Pixel coordinate grounding data
================

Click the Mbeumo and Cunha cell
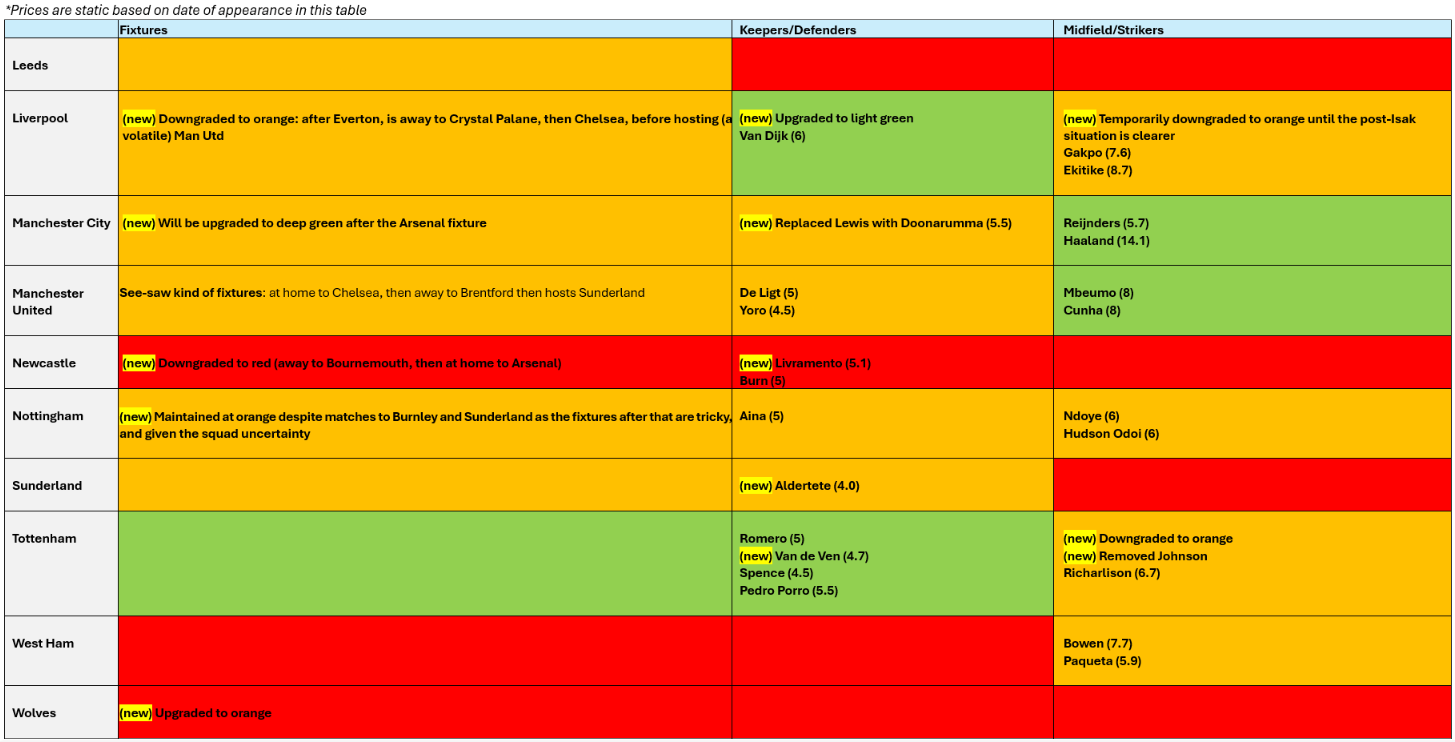This screenshot has height=742, width=1455. pyautogui.click(x=1252, y=301)
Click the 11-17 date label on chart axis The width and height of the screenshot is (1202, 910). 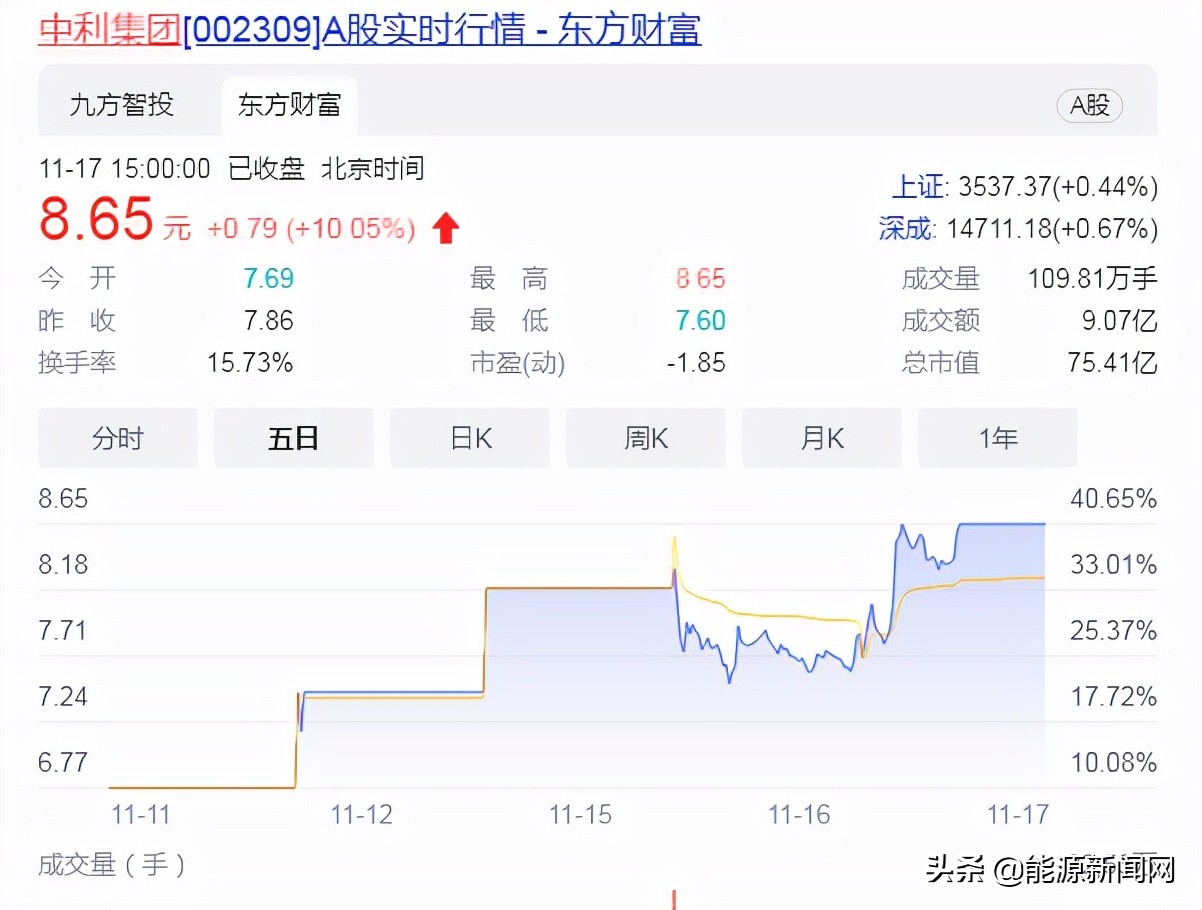[1017, 814]
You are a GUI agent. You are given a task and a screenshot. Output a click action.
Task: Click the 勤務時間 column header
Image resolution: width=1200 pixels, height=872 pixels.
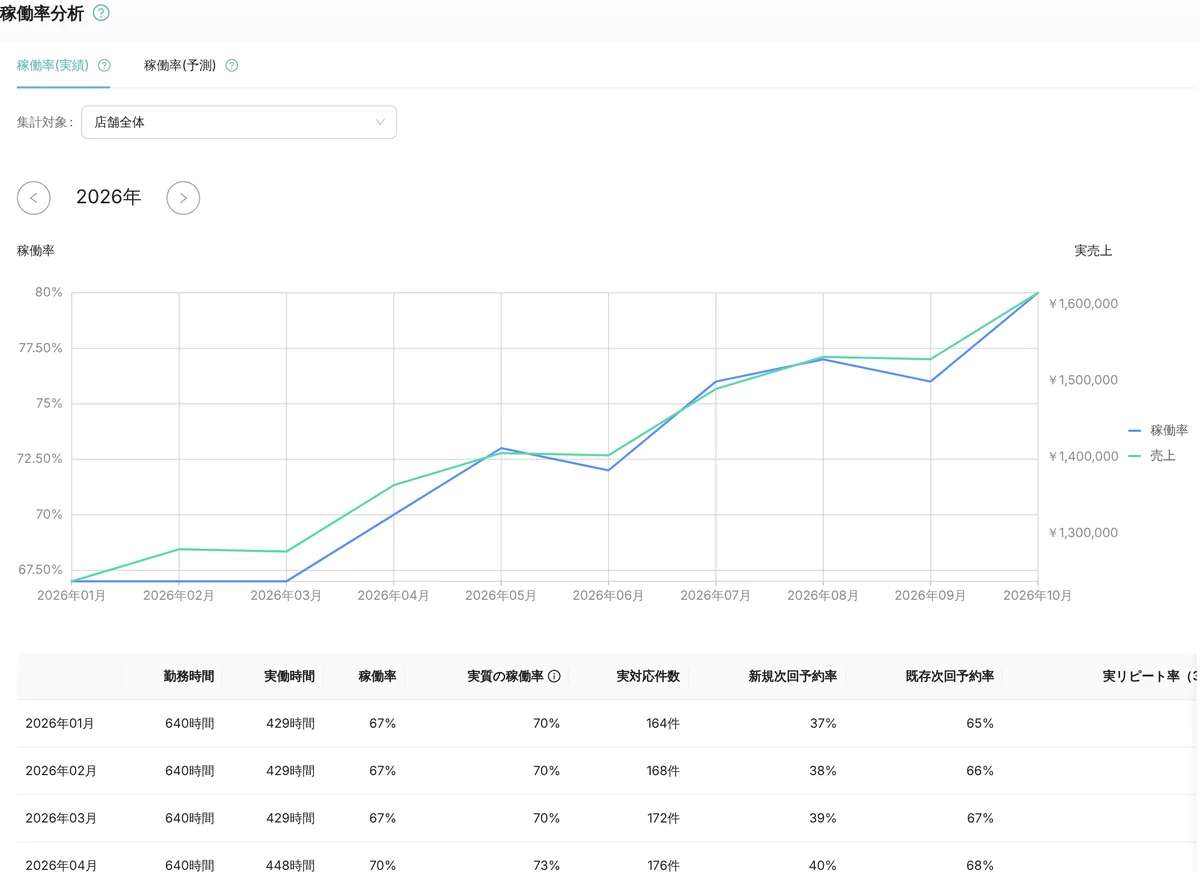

================

■ What is needed: The lines from the one with "Task: Click the 勤務時間 column header" to the end of the data above should be retyped exactly, both ends included, and pictures are to be left out.

■ Solved problem:
Task: Click the 勤務時間 column header
Image resolution: width=1200 pixels, height=872 pixels.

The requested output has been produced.